### Exercise aim
Lines from the one with "Task: Toggle the 小窗 mini window" up to and including the one with "The height and" are to be copied exactly from the records below, without their pictures.

Stored data entries
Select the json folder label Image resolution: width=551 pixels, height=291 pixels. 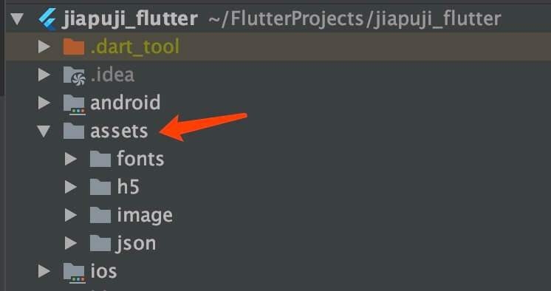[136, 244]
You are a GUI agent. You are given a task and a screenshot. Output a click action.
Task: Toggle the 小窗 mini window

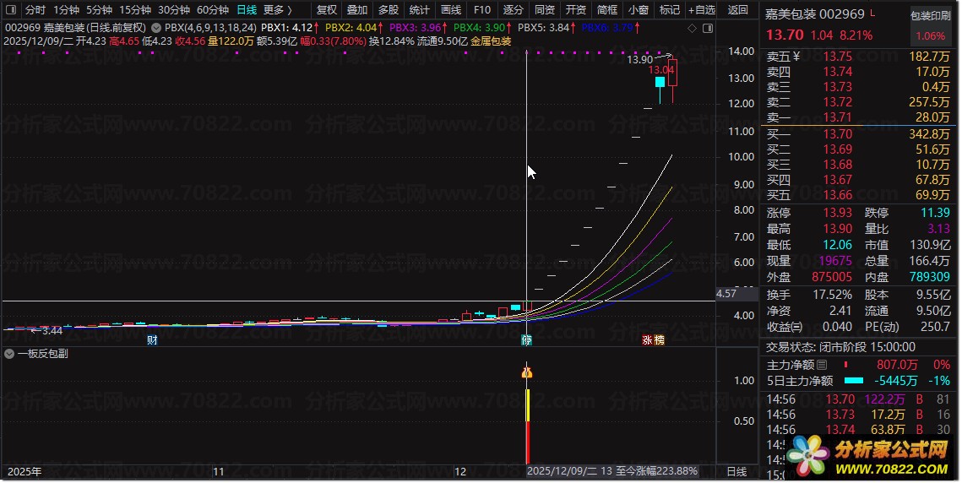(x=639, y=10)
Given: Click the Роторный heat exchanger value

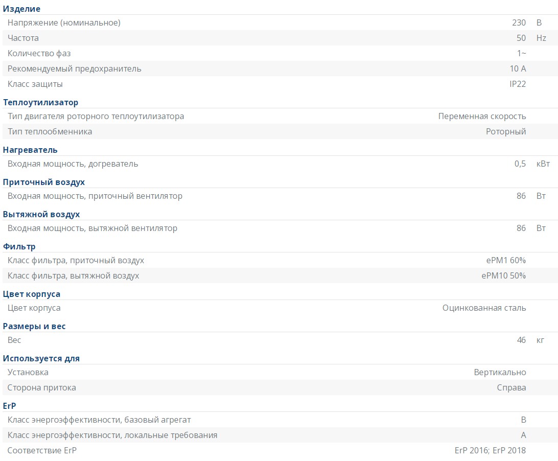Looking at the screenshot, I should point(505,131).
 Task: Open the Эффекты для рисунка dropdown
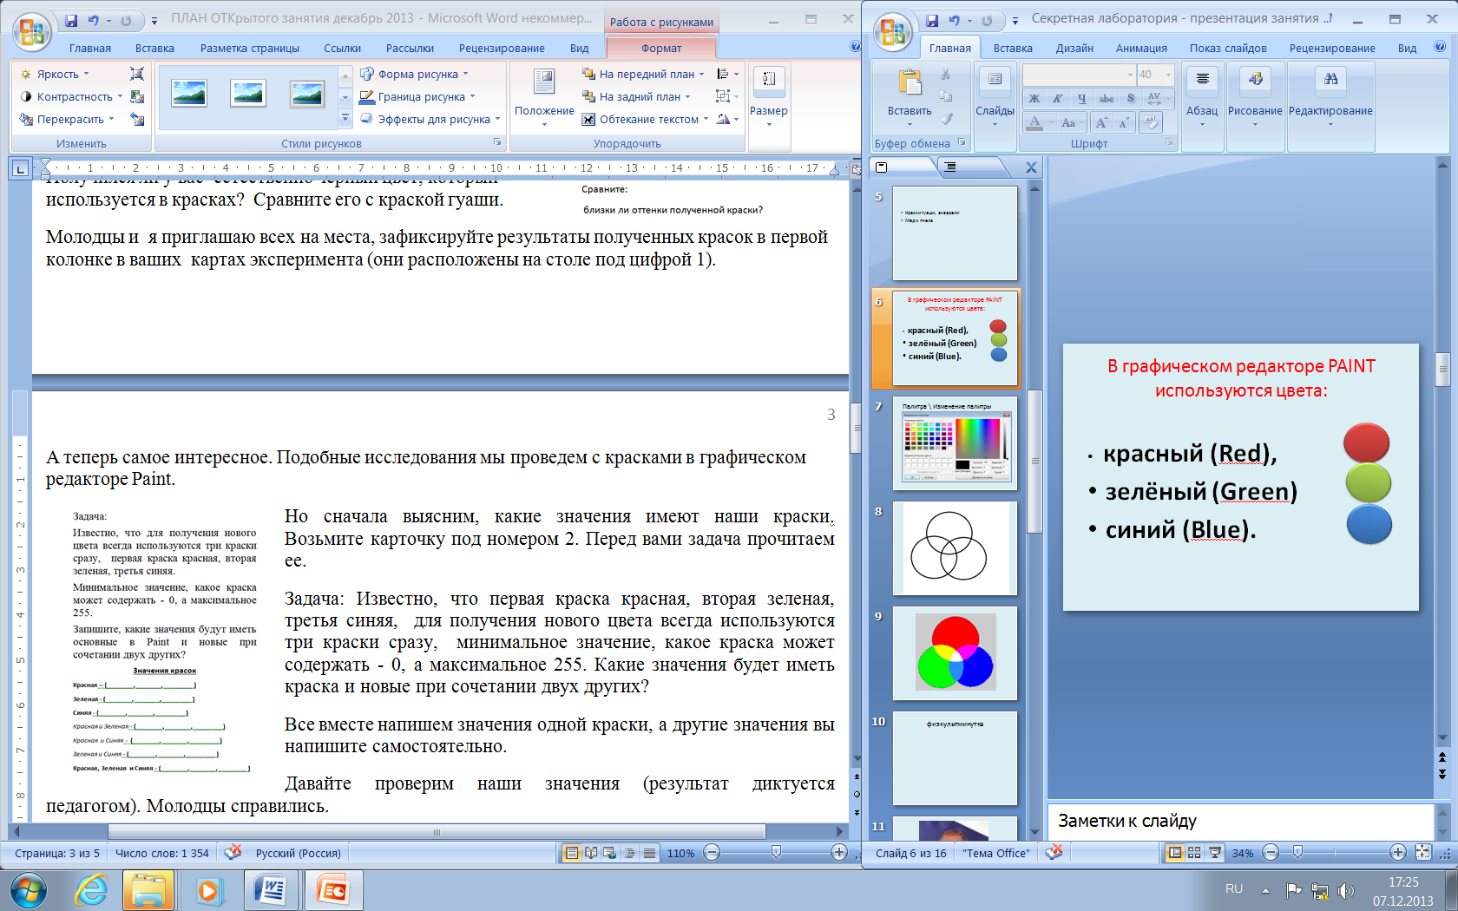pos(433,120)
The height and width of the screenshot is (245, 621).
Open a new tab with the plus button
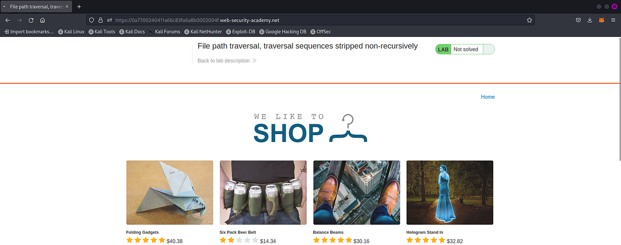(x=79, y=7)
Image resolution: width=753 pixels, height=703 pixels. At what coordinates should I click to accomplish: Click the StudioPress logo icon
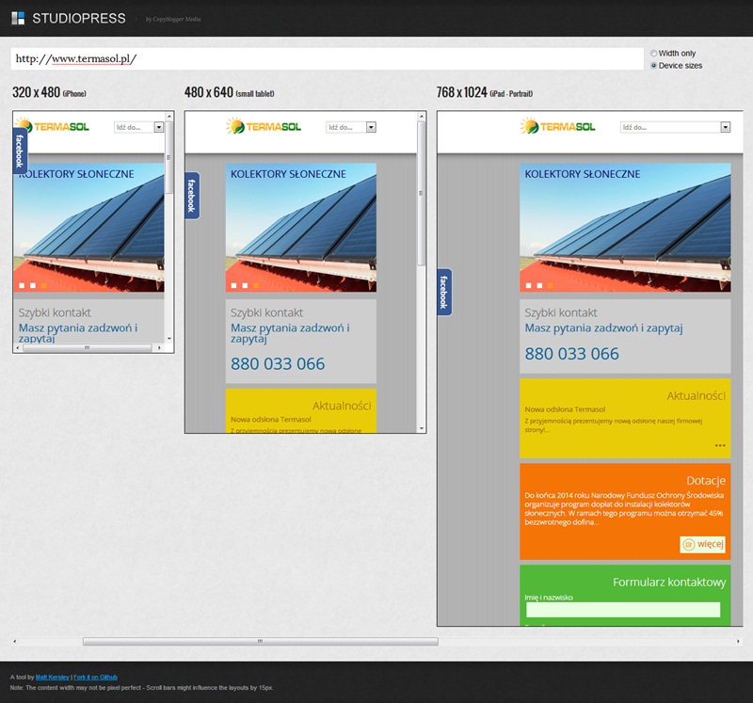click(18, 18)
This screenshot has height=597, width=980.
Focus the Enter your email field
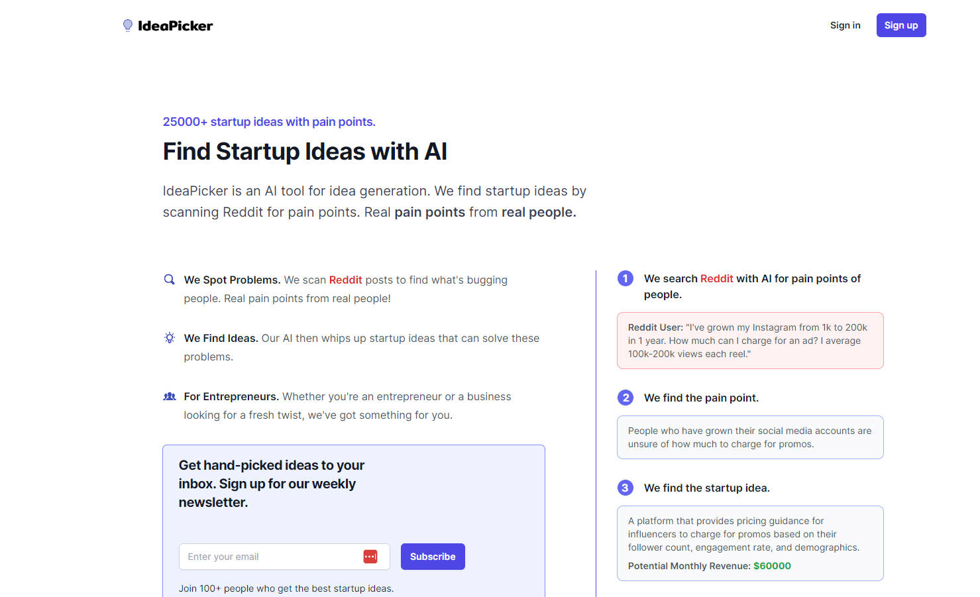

### The completed task
Task: Toggle the 小窗 mini window

(x=639, y=10)
Given: Click the Роторный heat exchanger value

Looking at the screenshot, I should point(505,131).
 Task: Open the Эффекты для рисунка dropdown
pos(433,120)
The height and width of the screenshot is (245, 621).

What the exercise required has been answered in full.